A large set of PowerShell APIs is available for your use here. You can manage the service or develop new solutions.
#19 One-stop-shop for Analytics
Azure Data Factory is included as part of the Azure Synapse Analytics Workspace Experience. The service has been called a one-stop-shop for analytics. (Check this blog post)
Azure Data Factory offers different security levels and tools to guarantee security, including:
- Data encrypted in transit
- Connections are encrypted
- Role-based access control (RBAC) groups are available in Azure
- Private endpoints
- Use your VNet to host the service
- Governance through Azure Portal
Disadvantages of Azure Data Factory
Limitations in the service will eventually disappear, but some of them will stay for a longer time.
- Limitations on the number of roles to manage the platform. It’s necessary to create a few custom roles.
- Lack of advanced configuration and development options. These limitations arise only in really advanced and complex scenarios. Because solving these issues is not as popular as other features, it can take some time for the Product Team to address these changes.
- Complex pricing model. ADF is one of the most difficult services in Azure for planning an on-going cost and allocating a budget. New features have been released during the past few months to make it easier to understand pricing, but I think that it’s still difficult to understand for new users.
- Lack of unit testing and integration with other tools in the Visual Studio stack. By only using the web browser experience, you will run into limitations.
- By using the web browser, you have to make sure to create Azure policies so people cannot access it from their homes or phone using public internet.
- Expressions in data flows or pipelines take some time to understand.

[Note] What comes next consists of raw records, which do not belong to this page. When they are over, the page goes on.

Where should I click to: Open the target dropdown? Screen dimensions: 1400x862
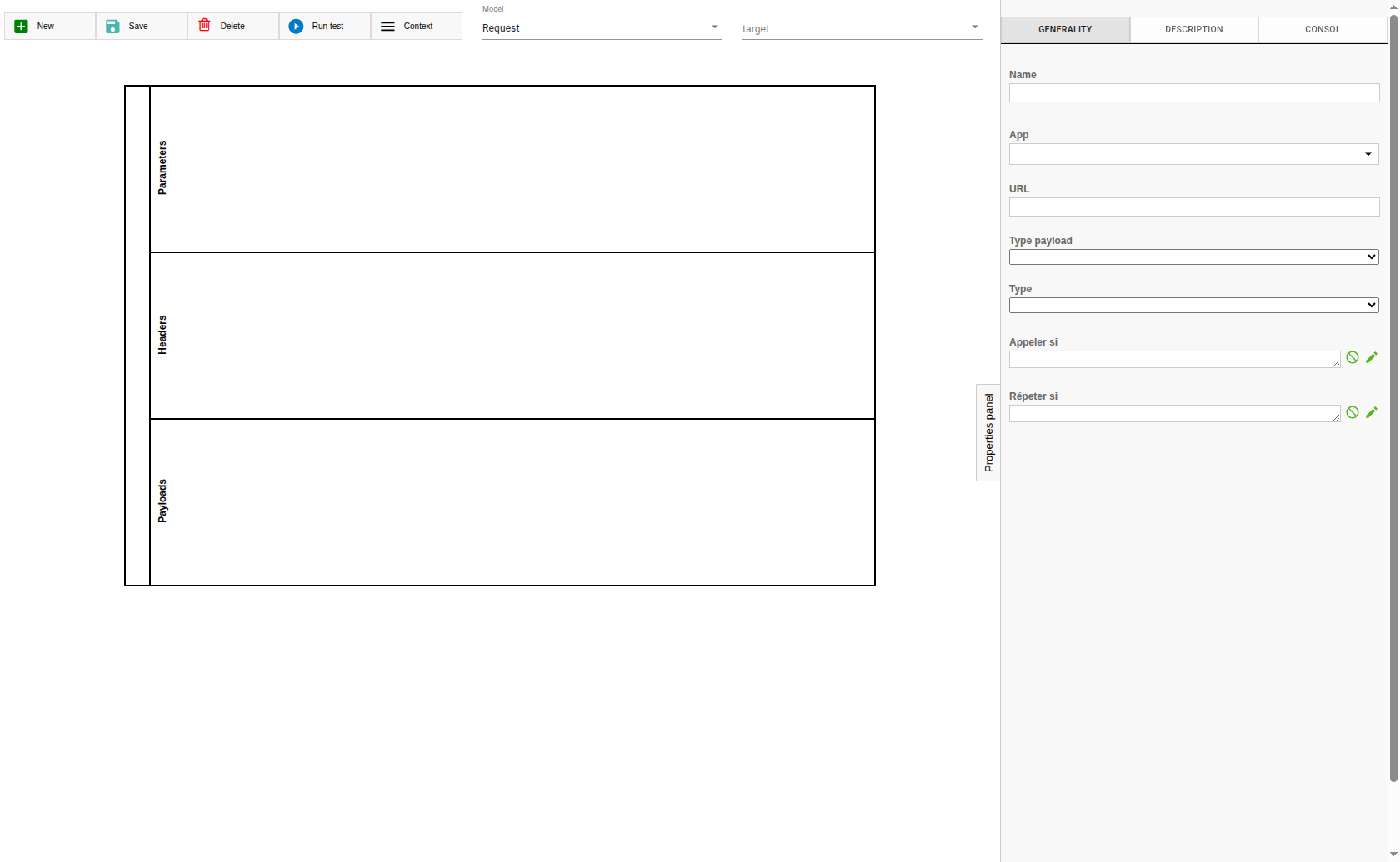973,27
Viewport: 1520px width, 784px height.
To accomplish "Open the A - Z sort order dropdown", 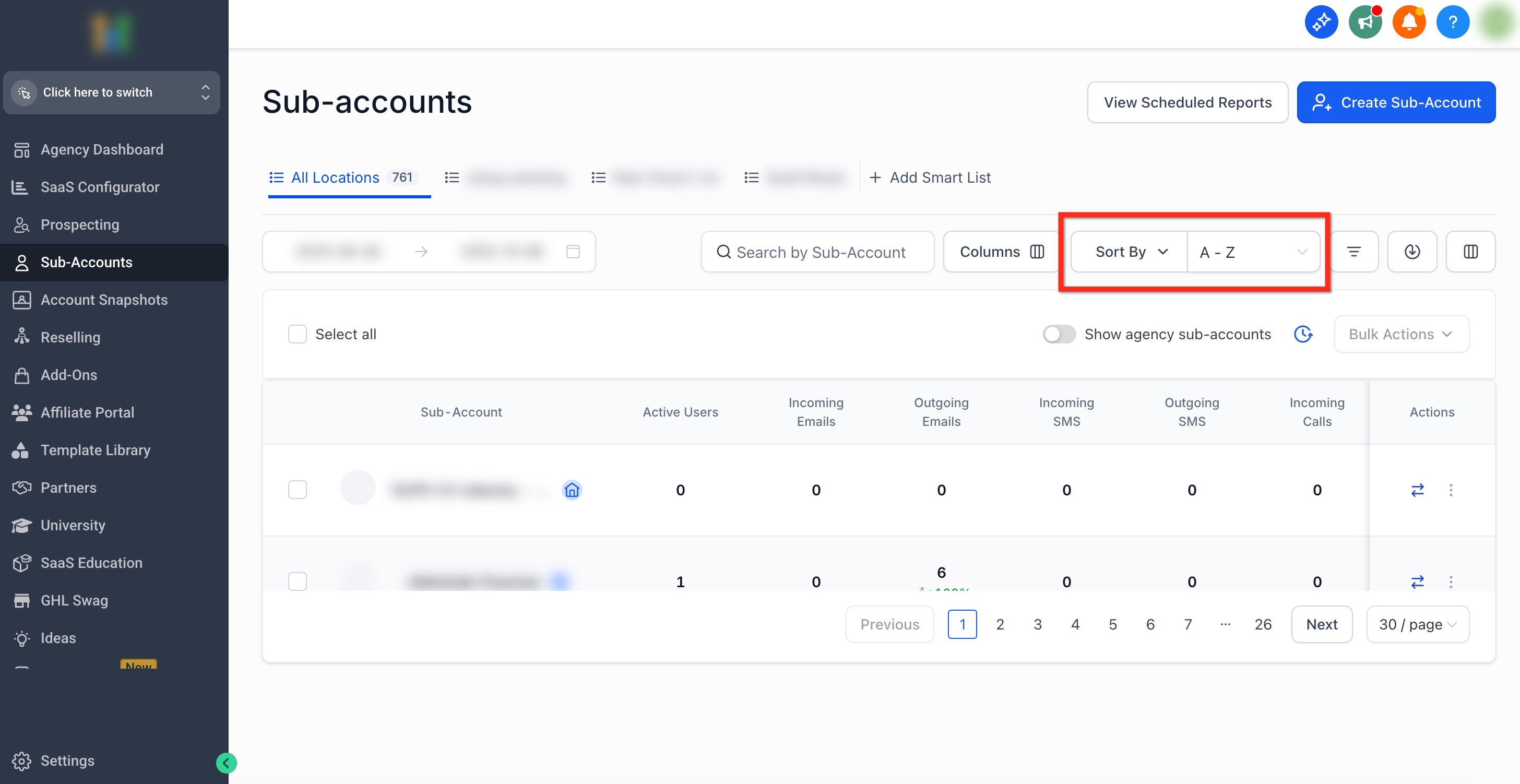I will (1253, 252).
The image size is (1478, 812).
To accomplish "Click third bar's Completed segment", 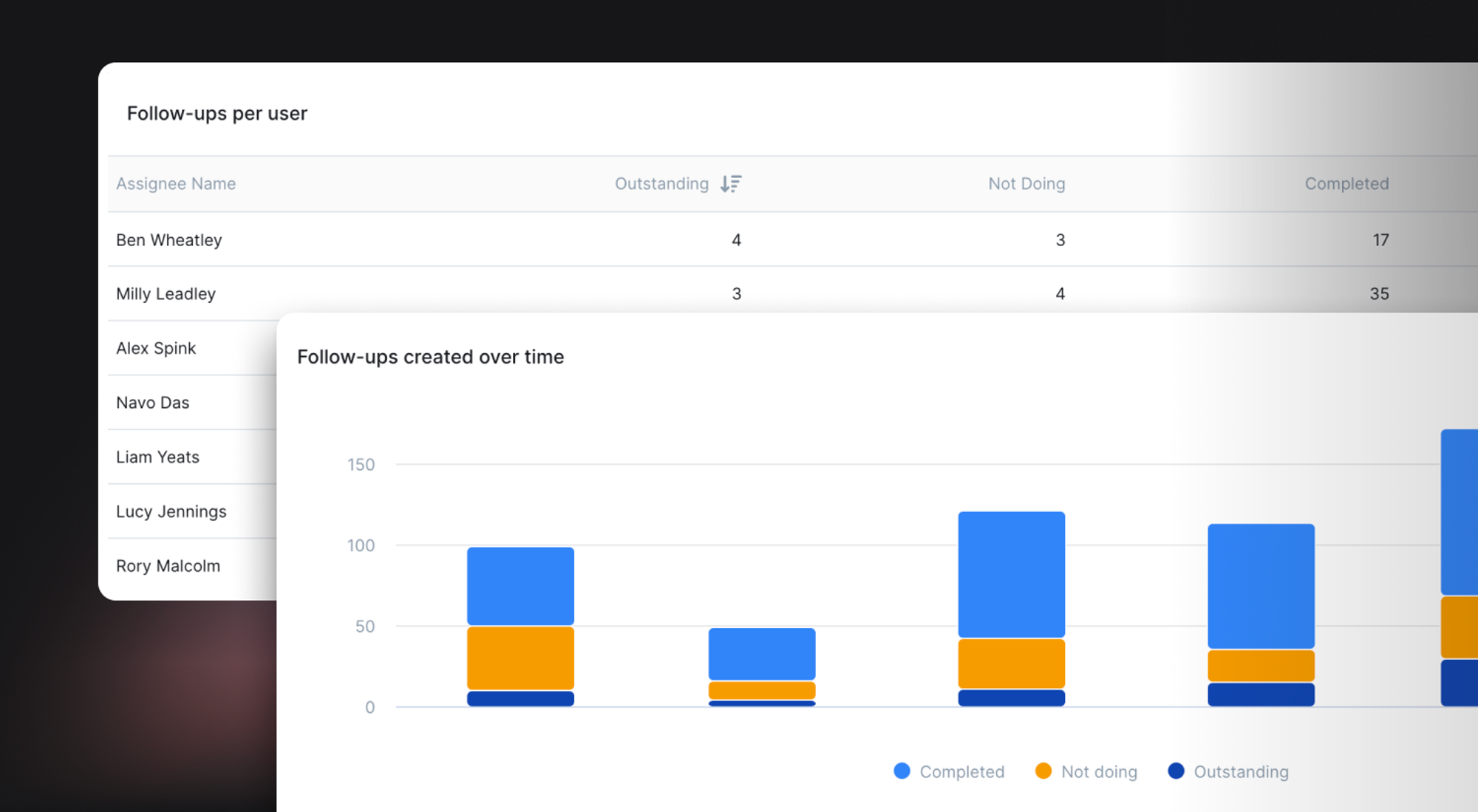I will [x=1011, y=574].
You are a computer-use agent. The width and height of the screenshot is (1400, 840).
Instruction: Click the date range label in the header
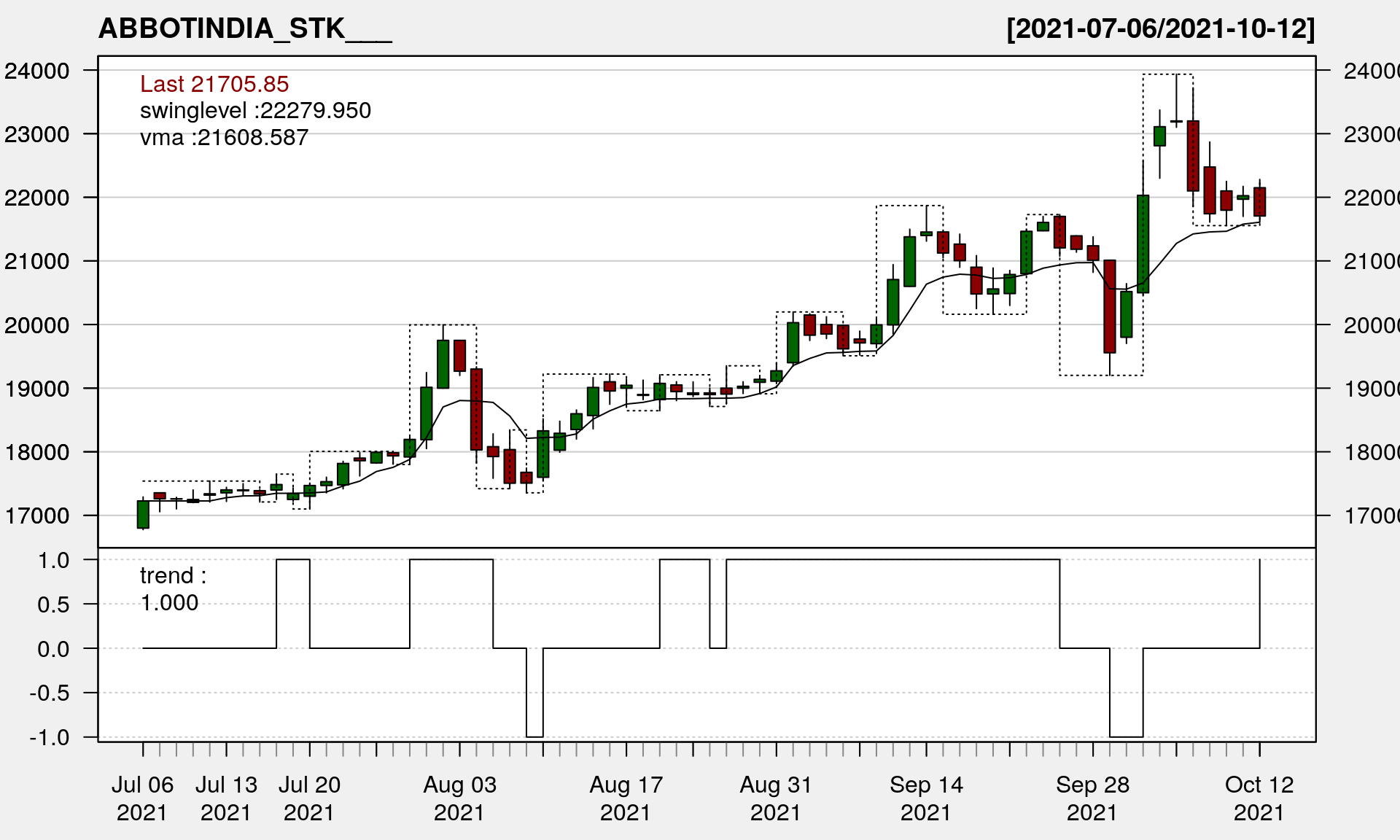pyautogui.click(x=1160, y=29)
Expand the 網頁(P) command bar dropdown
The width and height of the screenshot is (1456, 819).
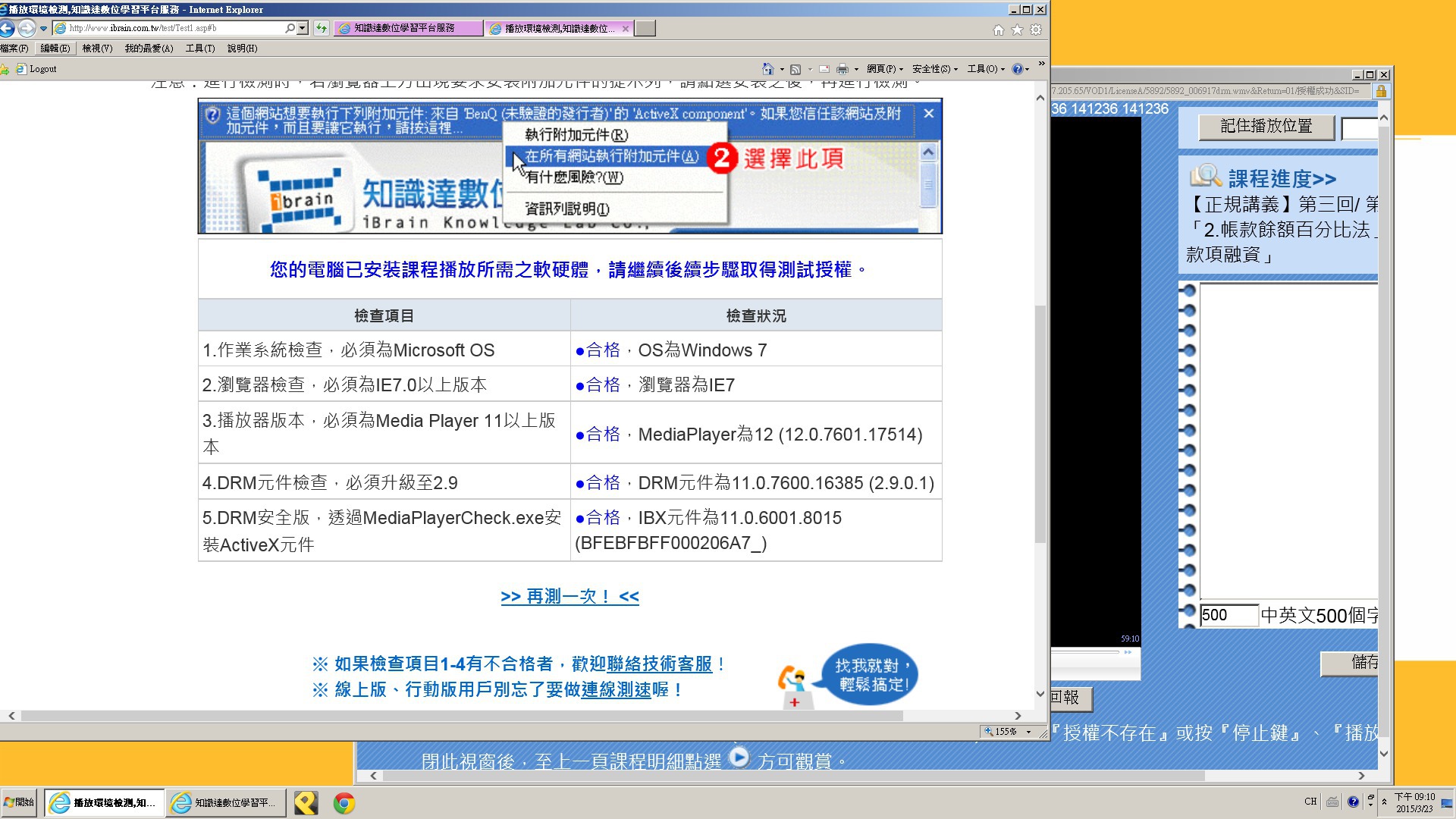[885, 69]
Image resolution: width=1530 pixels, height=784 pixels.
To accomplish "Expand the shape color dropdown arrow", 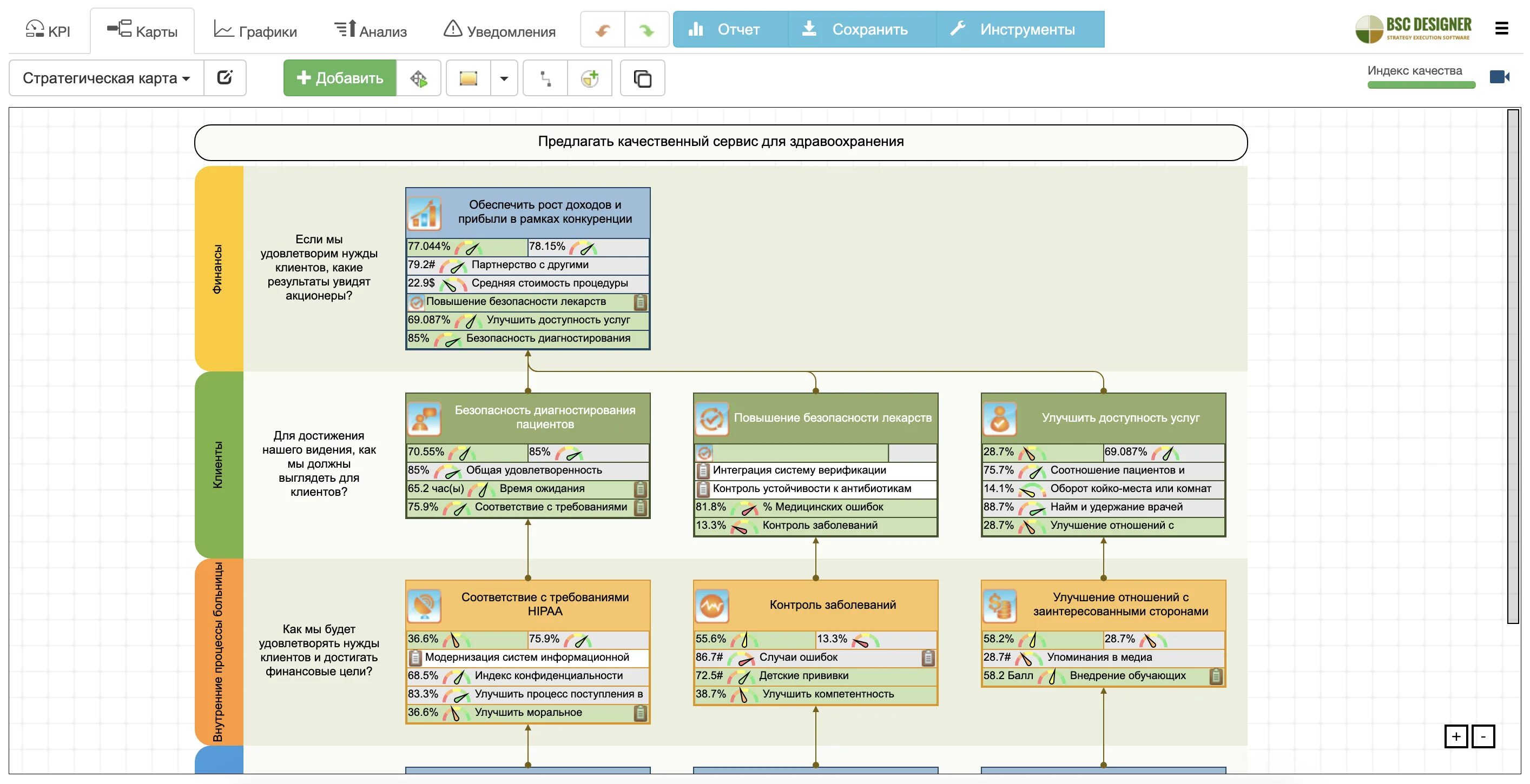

At the end of the day, you will always use the same ones, but it takes some time to get to used to them.
In summary, there are many advantages and a few drawbacks to using Azure Data Factory. As the service continues to grow, we will see even more changes.
Am I missing any key benefits or current key limitations? Leave a comment below.
My journey with Azure Data Factory has been amazing. I’ve had the opportunity to present on ADF at different user groups, work with ADF in many solutions for different customers, and help people get started with Azure Data Factory.
I’ve seen progress from the first version to the current service and looking forward to seeing more features in the future.
To stay up-to-date with all things Azure, please follow me on Twitter at TechTalkCorner.
Askeland21 . 02 . 2021
Some extra limitations:
– Max 40 activities per pipeline.
– No support for logical OR as dependency between activities. An activity for failure (e.g. scale down and send email) must be repeated for all activities in the pipeline. Remember the max 40 activities limit.
– Dependency between pipelines can be implemented using thumbeling window trigger, but each trigger can depend on a maximum of 5 others.
– Hard to read/code review autogenerated json.
David Alzamendi27 . 02 . 2021
Thank you for reading the article and for pointing out some more limitations! I didn’t want to go into much detail in this intro blog post.